◆ **Your objective**
When the line containing "Перейти к поиску (488, 340)" is found in the data below, copy it and each line after it through the line containing "[WhatsApp] (585, 2418)", exactly and with no others.

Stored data
.....

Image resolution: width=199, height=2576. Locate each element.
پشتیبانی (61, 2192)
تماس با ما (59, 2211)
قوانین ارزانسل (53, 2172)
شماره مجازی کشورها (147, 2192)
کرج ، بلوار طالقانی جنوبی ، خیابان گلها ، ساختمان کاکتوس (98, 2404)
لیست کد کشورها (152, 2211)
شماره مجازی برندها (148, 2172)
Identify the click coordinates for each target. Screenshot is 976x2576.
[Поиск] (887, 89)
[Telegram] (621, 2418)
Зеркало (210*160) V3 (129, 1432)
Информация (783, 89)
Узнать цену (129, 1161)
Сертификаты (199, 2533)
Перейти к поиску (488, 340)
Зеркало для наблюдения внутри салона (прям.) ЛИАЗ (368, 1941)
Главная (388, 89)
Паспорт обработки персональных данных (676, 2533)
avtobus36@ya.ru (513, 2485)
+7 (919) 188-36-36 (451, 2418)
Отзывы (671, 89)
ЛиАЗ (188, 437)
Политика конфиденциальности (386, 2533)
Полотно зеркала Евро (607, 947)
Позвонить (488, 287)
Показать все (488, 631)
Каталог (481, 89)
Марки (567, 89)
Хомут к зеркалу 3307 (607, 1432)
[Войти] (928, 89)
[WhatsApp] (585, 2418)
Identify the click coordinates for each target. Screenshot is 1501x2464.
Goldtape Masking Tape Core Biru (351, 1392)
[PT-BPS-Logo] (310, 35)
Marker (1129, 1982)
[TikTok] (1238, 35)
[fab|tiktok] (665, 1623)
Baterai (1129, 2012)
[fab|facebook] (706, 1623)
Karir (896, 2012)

.....

◆ **Result**
Перейти к поиску (488, 340)
Зеркало для наблюдения внутри салона (прям.) ЛИАЗ (368, 1941)
Главная (388, 89)
Паспорт обработки персональных данных (676, 2533)
avtobus36@ya.ru (513, 2485)
+7 (919) 188-36-36 (451, 2418)
Отзывы (671, 89)
ЛиАЗ (188, 437)
Политика конфиденциальности (386, 2533)
Полотно зеркала Евро (607, 947)
Позвонить (488, 287)
Показать все (488, 631)
Каталог (481, 89)
Марки (567, 89)
Хомут к зеркалу 3307 (607, 1432)
[Войти] (928, 89)
[WhatsApp] (585, 2418)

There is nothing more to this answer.